Numerical Results and Improvements

The FGFA framework demonstrates strong results when tested on the ImageNet VID dataset. Quantitative evaluation shows significant improvement in mean Average Precision (mAP) scores compared to strong single-frame baselines. For instance, using a ResNet-101 feature network, FGFA achieves an overall mAP of 76.3%, with a notable enhancement for fast-moving objects (57.6% mAP) compared to the 51.4% mAP of the baseline.

By employing adaptive weighting mechanisms and optical flow guidance, the FGFA approach effectively enhances object detection performance across different motion categories—slow, medium, and fast. Such enhancements point to the capabilities of FGFA in bringing higher quality bounding boxes and improved per-frame recognition.

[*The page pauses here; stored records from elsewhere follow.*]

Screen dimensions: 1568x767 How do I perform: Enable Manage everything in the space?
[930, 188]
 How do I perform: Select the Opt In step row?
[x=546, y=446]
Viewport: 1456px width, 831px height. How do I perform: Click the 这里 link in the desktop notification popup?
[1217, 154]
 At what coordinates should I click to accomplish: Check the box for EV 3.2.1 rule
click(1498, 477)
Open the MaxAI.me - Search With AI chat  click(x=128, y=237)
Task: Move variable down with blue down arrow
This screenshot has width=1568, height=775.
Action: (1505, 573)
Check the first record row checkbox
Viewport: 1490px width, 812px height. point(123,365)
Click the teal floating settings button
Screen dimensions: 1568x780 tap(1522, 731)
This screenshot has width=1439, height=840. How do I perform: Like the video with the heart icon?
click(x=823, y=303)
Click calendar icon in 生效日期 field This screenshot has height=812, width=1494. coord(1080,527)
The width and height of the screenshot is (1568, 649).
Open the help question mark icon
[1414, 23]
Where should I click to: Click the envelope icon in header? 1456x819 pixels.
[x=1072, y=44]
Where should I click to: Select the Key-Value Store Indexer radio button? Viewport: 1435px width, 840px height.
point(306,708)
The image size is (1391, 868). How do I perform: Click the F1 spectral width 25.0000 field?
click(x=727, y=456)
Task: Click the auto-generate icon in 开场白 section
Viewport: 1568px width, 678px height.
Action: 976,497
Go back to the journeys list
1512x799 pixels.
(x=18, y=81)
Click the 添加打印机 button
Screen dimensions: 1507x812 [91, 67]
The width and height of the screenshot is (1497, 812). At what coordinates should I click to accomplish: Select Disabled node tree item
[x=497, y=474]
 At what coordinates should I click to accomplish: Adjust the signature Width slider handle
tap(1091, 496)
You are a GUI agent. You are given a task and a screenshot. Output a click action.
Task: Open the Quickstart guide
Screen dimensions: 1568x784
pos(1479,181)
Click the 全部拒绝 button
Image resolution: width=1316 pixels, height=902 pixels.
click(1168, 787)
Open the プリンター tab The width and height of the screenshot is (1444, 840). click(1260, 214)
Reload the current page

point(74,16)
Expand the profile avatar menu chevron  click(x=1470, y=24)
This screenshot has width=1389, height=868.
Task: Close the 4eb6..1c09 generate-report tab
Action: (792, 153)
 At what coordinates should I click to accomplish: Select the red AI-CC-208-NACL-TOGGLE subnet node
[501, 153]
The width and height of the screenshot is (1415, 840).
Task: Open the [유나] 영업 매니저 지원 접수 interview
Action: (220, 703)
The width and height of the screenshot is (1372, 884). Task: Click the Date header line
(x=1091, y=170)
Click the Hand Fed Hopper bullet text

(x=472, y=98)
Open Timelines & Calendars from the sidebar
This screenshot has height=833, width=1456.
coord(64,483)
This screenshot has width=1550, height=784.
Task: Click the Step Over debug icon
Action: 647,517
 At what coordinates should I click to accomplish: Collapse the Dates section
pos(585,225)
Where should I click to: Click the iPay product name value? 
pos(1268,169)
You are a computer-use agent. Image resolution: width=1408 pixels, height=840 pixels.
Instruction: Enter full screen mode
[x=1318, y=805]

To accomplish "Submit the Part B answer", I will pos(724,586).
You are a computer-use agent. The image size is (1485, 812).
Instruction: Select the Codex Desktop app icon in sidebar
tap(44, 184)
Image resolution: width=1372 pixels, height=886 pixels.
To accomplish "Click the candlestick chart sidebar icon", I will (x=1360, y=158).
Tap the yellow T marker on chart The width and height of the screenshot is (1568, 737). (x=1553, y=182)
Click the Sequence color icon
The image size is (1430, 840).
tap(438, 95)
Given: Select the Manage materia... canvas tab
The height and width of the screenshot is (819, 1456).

Implications and Future Directions

The FGFA methodology advances the approach to video object detection by emphasizing feature quality and employing an end-to-end learning framework. This principled approach distinguishes itself by considering the aggregation of feature-level information rather than relying solely on post-processing techniques at the bounding box level.

Practically, this method could revolutionize real-time video analysis applications where accurate detection and tracking of objects in motion are crucial, such as surveillance, autonomous driving, and activity recognition. Theoretically, it opens new avenues for research into more efficient and accurate video understanding models, with potential exploration towards optimizing flow networks and adaptive memory techniques for aggregation.

Future research may explore lightweight flow networks for improved computational efficiency, the inclusion of larger annotated datasets for enhanced model robustness, and advancements in adaptive memory mechanisms for even better performance gains. Such developments can further fortify the role of video object detection in emerging AI fields.